[Stored items]
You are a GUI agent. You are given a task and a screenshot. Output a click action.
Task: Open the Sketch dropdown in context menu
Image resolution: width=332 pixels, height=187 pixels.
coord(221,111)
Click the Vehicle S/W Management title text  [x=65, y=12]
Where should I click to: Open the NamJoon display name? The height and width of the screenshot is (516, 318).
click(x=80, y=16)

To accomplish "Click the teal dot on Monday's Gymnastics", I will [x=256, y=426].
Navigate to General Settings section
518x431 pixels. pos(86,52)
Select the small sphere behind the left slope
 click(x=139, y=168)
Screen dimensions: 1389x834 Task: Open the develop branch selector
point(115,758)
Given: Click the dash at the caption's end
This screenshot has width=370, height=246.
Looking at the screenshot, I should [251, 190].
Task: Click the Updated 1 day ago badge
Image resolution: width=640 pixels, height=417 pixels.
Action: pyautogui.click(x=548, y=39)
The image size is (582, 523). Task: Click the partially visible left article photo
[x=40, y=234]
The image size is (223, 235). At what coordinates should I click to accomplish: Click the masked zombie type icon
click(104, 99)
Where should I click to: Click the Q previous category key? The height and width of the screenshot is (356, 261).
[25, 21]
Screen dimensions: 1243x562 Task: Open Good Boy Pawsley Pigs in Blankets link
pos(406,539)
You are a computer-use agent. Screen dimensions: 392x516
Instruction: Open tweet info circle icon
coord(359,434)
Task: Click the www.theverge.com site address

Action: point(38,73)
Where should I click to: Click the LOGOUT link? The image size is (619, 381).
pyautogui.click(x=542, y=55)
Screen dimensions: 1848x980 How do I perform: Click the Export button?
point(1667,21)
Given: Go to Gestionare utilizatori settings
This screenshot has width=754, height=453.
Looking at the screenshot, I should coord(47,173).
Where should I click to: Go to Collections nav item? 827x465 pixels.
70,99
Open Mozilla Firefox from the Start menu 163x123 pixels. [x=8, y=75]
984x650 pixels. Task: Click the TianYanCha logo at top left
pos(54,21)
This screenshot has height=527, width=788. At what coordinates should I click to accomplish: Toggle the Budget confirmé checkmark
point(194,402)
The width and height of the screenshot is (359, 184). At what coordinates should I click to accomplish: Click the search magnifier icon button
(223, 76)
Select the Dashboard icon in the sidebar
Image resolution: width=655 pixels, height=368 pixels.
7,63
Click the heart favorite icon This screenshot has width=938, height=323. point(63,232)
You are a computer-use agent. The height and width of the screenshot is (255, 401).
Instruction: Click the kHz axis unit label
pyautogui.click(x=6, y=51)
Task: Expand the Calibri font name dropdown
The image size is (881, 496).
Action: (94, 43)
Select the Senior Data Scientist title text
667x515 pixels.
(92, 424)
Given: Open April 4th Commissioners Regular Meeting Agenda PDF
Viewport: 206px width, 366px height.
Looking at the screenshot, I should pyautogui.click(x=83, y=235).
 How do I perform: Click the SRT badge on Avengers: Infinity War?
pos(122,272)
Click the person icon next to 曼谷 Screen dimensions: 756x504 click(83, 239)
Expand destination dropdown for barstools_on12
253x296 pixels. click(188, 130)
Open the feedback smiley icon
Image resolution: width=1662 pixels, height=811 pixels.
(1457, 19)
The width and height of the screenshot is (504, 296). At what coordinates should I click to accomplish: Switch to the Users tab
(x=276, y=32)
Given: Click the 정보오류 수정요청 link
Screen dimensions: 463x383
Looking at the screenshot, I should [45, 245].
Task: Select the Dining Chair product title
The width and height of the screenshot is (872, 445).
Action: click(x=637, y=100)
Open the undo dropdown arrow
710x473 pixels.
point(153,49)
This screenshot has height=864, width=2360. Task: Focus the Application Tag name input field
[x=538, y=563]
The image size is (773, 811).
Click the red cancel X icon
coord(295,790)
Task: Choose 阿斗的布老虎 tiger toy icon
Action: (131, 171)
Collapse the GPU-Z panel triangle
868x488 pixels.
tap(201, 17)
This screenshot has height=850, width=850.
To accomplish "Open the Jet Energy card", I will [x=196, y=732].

# ACTIVITY
Using the data above, return every line that contains the string "title".

# RESULT OF THE EXERCISE
Click the Vehicle S/W Management title text  [x=65, y=12]
Select the Senior Data Scientist title text
Task: Select the Dining Chair product title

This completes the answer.